>> Start Reading text
That through the whole of these transactions the said Warren Hastings has been guilty of continued falsehood, fraud, contradiction, and duplicity, highly dishonorable to the character of the British nation; that, in consequence of the unjust and ill-concerted schemes of the said Hastings, the British arms, heretofore respected in India, have suffered repeated disgraces, and great calamities have been thereby brought upon India; and that the said Warren Hastings, as well in exciting and promoting the late unprovoked and unjustifiable war against the Mahrattas, as in the conduct thereof, has been guilty of sundry high crimes and misdemeanors.

That, by the definitive treaty of peace concluded with the Mahrattas at Poorunder, on the 1st of March, 1776, the Mahrattas gave up all right and title to the island of Salsette, unjustly taken from them by the Presidency of Bombay; did also give up to the English Company forever all right and title to their entire shares of the city and purgunnah of Baroach; did also give forever to the English Company a country of three lacs of rupees revenue, near to Baroach; and did also agree to pay to the Company twelve lacs of rupees, in part of the expenses of the English army: and that the terms of the said treaty were honorable and advantageous to the India Company.[20]

That Warren Hastings, having broken the said treaty, and forced the Mahrattas into another war by a repeated invasion of their country, and having conducted that war in the manner hereinbefore described, did, on the 17th of May, 1782, by the agency of Mr. David Anderson, conclude another treaty of perpetual friendship and alliance with the Mahrattas, by which the said Hastings agreed to deliver up to them all the countries, places, cities, and forts, particularly the island of Bassein, (taken from the Peshwa during the war,) and to relinquish all claim to the country of three lacs of rupees ceded to the Company by the treaty of Poorunder; that the said Warren Hastings did also at the said time, by a private and separate agreement, deliver up to Mahdajee Sindia the whole of the city of Baroach,—that is, not only the share in the said city which the India Company acquired by the treaty of Poorunder, but the other share thereof which the India Company possessed for several years before that treaty; and that among the reasons assigned by Mr. David Anderson for totally stripping the Presidency of Bombay of all their possessions on the Malabar coast, he has declared, "that, from the general tenor of the rest of the treaty, the settlement of Bombay would be in future put on such a footing that it might well become a question whether the possession of an inconsiderable territory without forts would not be attended with more loss than advantage, as it must necessarily occasion considerable expense, must require troops for its defence, and might probably in the end lead, as Sindia apprehended, to a renewal of war."
>> End Reading text
* [Problem A]: Can you change "screenshot" to "screen capture" throughout the records, leaving all else untouched, and give them again without the pictures?
The records and the text come from unrelated sources.
>> Start Given entries
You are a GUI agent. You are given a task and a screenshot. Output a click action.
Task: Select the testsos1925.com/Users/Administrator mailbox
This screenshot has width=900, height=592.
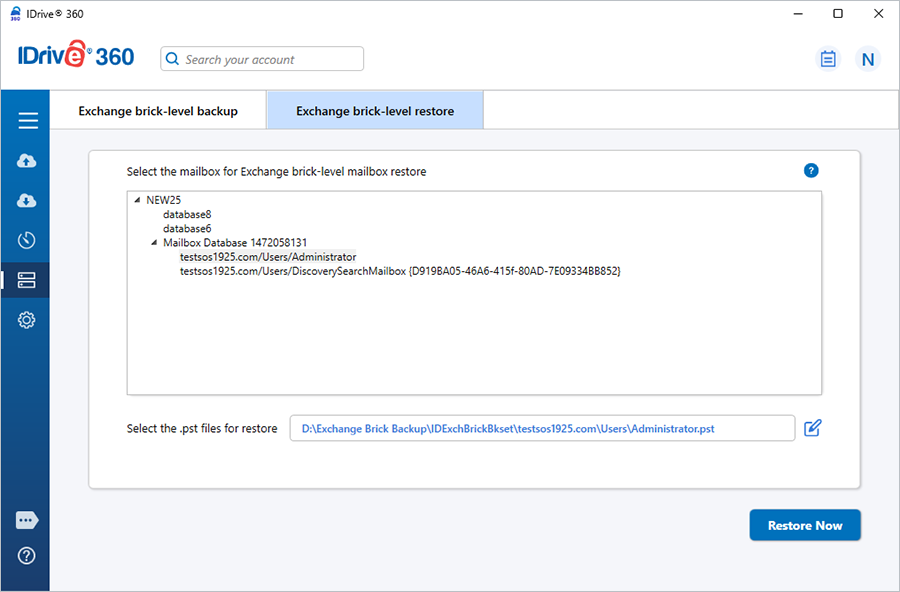coord(267,257)
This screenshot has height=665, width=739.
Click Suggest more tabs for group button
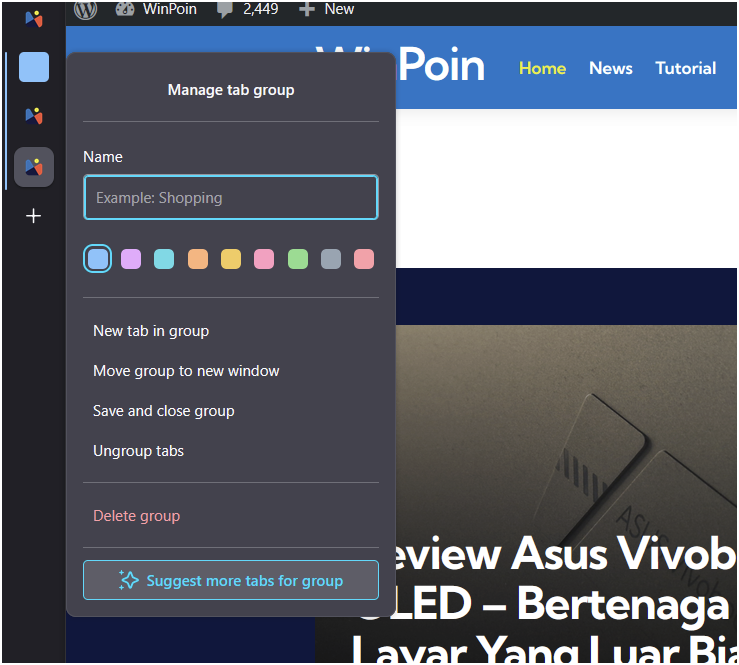(231, 580)
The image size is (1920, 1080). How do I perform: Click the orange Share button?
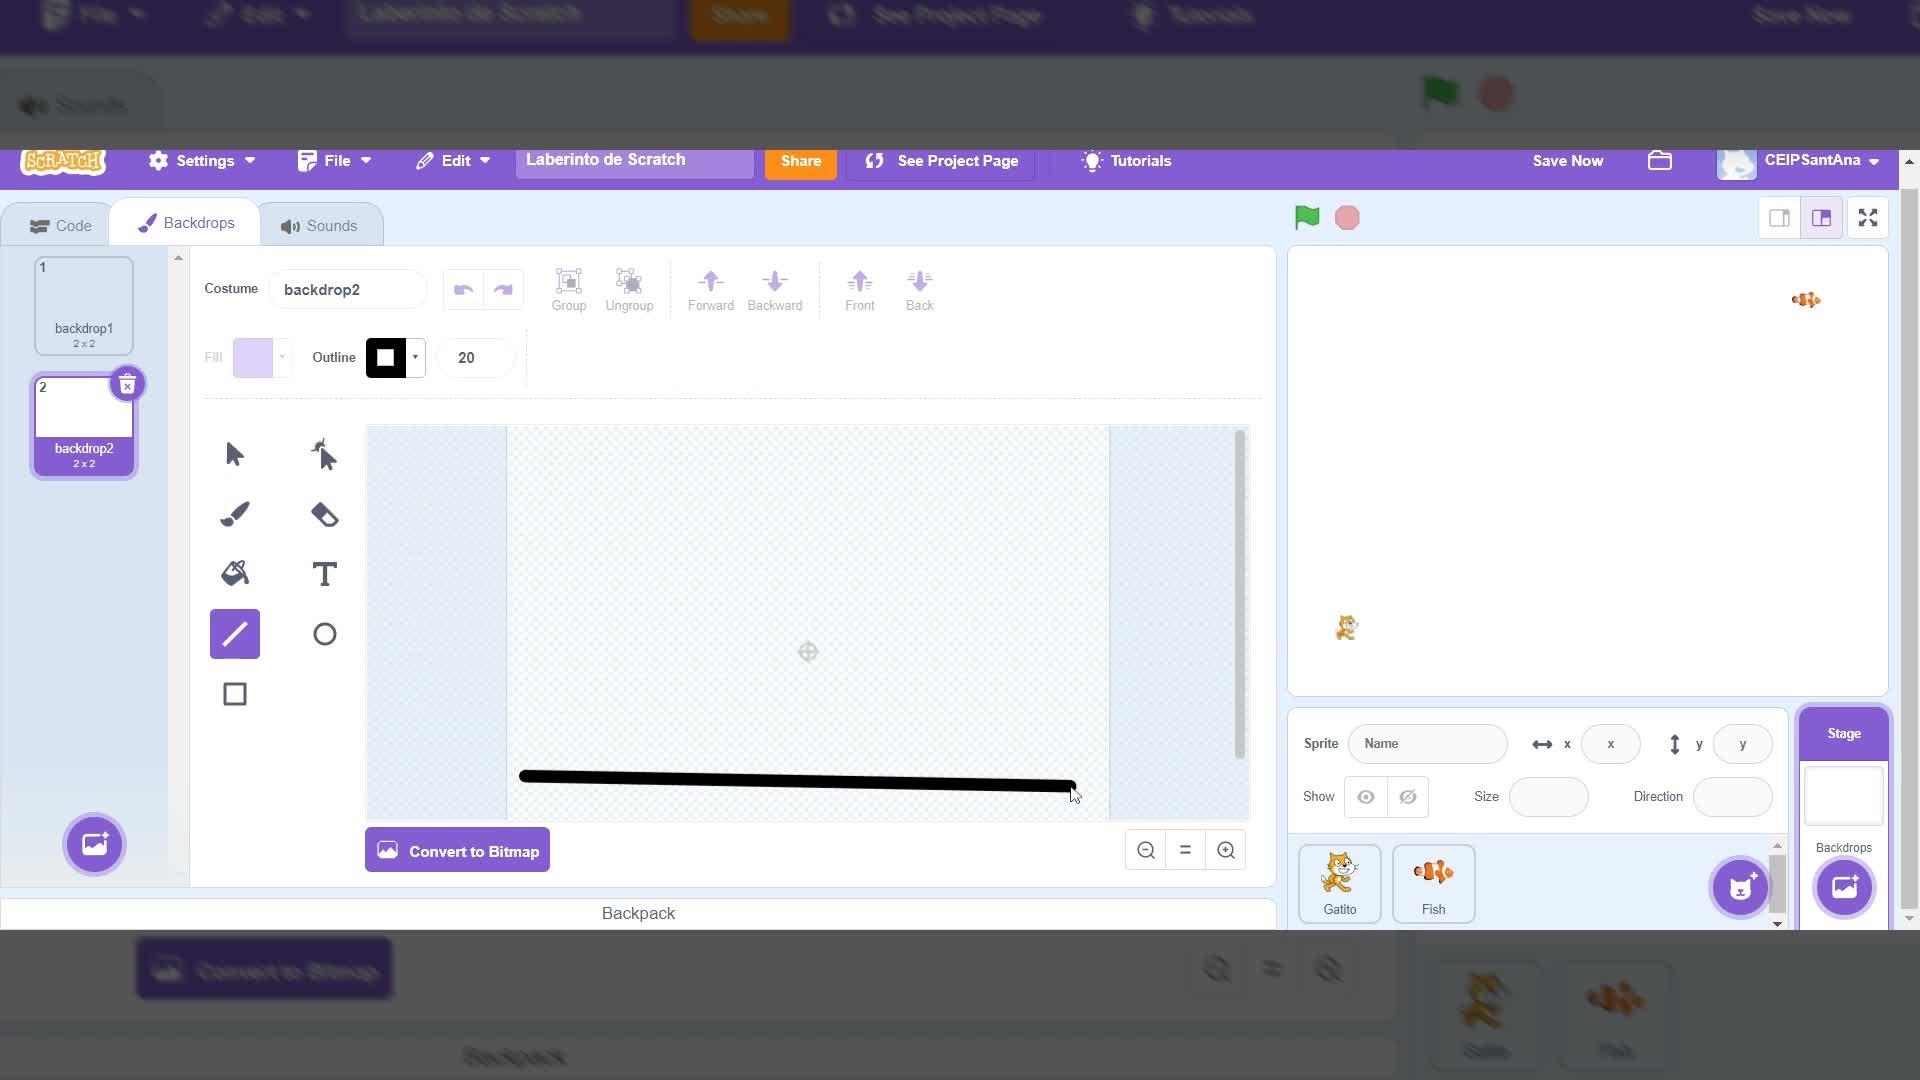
>> End Given entries
* [Problem B]: According to the passage on Warren Hastings, on what date was the treaty of peace with the Mahrattas at Poorunder concluded?

* [Complete answer A]:
You are a GUI agent. You are given a task and a screen capture. Output a click action.
Task: Select the testsos1925.com/Users/Administrator mailbox
This screen capture has width=900, height=592.
coord(267,257)
This screen capture has height=665, width=739.
Click Suggest more tabs for group button
(231, 580)
The image size is (1920, 1080). How do I perform: Click the orange Share button?

* [Complete answer B]: The 1st of March, 1776.